Zijun Chen , Delong Ma , Yishu Wang , Ye Yuan
2024, 14(1):97-117. DOI: 10.21655/ijsi.1673-7288.00320
Abstract:Personalized PageRank, as a basic algorithm in large graph analysis, has a wide range of applications in search engines, social recommendation, community detection, and other fields and it has been a hot problem of interest to researchers. The existing distributed personalized PageRank algorithms assume that all data are located in the same geographic location and the network environment is the same among the computing nodes where the data are located. However, in the real world, these data may be distributed in multiple data centers across continents, and these geo-distributed data centers are connected to each other through WANs, which are characterized by heterogeneous network bandwidth, huge hardware differences, and high communication costs. Moreover, the distributed personalized PageRank algorithm requires multiple iterations and random walk on the global graph. Therefore, the existing distributed personalized PageRank algorithms are not applicable to the geo-distributed environment.

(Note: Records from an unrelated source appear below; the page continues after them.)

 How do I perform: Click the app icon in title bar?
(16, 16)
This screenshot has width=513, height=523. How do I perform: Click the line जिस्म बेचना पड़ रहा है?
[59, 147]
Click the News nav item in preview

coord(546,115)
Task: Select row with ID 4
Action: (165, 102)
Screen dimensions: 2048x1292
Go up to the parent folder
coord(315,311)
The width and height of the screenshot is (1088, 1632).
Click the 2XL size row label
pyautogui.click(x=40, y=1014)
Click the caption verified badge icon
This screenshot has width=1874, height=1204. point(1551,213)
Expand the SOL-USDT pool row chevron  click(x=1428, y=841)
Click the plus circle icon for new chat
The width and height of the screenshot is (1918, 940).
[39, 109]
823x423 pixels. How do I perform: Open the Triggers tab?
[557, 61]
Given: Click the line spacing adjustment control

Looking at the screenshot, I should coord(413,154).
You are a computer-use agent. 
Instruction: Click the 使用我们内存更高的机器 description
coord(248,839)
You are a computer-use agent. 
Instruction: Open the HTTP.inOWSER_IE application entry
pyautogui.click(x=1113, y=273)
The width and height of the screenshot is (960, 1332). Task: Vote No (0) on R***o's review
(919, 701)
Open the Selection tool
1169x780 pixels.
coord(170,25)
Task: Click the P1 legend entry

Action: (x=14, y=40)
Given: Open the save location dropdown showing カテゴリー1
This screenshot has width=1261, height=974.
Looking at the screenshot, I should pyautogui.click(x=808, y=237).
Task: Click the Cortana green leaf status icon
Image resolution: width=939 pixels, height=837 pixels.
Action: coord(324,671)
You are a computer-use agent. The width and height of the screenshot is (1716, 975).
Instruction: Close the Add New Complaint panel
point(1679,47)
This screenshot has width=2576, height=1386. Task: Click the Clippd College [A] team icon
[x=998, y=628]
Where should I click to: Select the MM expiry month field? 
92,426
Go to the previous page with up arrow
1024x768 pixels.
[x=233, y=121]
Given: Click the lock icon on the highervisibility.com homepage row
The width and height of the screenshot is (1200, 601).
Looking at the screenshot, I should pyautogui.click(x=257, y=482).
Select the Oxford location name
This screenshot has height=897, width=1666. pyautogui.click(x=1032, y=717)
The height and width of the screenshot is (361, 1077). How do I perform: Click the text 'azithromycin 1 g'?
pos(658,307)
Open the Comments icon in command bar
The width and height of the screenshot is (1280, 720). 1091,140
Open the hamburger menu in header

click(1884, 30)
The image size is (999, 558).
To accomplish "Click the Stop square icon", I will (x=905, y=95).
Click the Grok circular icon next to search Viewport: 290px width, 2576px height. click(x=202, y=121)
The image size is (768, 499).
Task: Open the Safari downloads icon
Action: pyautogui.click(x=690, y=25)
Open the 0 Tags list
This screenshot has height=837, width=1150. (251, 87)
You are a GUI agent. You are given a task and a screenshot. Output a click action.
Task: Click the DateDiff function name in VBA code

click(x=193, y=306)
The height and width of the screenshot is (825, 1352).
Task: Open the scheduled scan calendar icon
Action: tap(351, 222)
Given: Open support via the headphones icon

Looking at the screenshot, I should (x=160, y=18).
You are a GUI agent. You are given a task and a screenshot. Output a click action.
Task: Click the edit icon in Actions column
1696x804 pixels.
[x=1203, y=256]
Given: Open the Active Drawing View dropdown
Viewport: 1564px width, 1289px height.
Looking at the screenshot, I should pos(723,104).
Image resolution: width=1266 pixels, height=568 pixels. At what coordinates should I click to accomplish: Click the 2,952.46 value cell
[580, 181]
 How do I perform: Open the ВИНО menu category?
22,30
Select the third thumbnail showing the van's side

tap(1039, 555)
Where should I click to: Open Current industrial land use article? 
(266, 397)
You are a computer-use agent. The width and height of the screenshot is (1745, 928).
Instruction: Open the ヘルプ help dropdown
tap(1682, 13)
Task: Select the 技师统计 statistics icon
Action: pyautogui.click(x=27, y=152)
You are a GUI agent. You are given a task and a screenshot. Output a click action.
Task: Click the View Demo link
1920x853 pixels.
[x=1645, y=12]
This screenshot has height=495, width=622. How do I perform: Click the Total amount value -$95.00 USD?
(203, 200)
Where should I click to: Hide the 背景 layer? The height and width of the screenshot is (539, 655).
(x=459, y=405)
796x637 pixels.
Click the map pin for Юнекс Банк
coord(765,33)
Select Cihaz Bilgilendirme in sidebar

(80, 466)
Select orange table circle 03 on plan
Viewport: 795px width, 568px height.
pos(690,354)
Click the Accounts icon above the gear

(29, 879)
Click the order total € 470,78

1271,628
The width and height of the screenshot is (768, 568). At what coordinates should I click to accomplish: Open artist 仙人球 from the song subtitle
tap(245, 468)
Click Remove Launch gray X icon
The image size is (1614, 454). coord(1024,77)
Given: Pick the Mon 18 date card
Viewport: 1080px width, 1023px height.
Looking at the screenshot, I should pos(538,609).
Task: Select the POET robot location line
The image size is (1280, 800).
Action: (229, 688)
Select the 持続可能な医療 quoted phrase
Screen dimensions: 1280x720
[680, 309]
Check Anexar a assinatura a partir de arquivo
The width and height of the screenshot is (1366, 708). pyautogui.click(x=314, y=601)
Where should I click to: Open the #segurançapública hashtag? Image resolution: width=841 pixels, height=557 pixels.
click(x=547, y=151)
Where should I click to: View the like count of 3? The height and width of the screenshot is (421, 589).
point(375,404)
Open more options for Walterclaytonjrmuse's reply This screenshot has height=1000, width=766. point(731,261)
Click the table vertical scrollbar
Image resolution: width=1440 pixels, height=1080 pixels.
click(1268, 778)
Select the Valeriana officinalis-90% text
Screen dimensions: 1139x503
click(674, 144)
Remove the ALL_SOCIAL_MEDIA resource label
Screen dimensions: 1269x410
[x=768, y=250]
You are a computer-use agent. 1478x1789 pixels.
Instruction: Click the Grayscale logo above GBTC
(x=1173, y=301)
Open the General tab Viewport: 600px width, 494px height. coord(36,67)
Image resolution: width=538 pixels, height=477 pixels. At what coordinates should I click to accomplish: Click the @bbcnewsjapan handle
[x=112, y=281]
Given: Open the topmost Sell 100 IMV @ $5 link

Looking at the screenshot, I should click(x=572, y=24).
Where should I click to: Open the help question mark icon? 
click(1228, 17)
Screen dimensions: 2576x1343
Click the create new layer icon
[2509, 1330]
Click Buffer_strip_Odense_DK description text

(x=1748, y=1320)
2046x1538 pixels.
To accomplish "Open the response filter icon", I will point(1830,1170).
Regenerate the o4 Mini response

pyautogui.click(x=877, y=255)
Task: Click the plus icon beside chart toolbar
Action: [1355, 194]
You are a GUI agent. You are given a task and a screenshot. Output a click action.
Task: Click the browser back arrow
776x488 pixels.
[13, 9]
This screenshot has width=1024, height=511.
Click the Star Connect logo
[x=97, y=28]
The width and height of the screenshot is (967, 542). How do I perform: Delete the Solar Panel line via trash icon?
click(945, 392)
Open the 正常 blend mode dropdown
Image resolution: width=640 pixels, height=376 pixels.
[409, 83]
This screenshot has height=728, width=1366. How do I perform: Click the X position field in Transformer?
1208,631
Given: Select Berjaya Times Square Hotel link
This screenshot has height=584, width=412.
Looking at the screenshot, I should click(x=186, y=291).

To address this problem, the GPPR (Geo-distributed Personalized PageRank) algorithm is proposed in this paper. The algorithm first preprocesses the big graph data in the geo-distributed environment and maps the graph data by using a heuristic algorithm to reduce the impact of network bandwidth heterogeneity on the iteration speed of the algorithm. Secondly, GPPR improves the random walk approach and proposes a probability-based push algorithm to further lower the number of iterations required by the algorithm by reducing the bandwidth load of data transmission between working nodes. We implement the GPPR algorithm based on the Spark framework and build a real geo-distributed environment in AliCloud to conduct experiments comparing the GPPR algorithm with several existing representative distributed personalized PageRank algorithms on eight open-source big graph datasets. The results show that the communication data volume of GPPR is reduced by 30% on average in the geo-distributed environment compared with that of other algorithms. In terms of algorithm running efficiency, GPPR improves by an average 2.5 factor compared with other algorithms.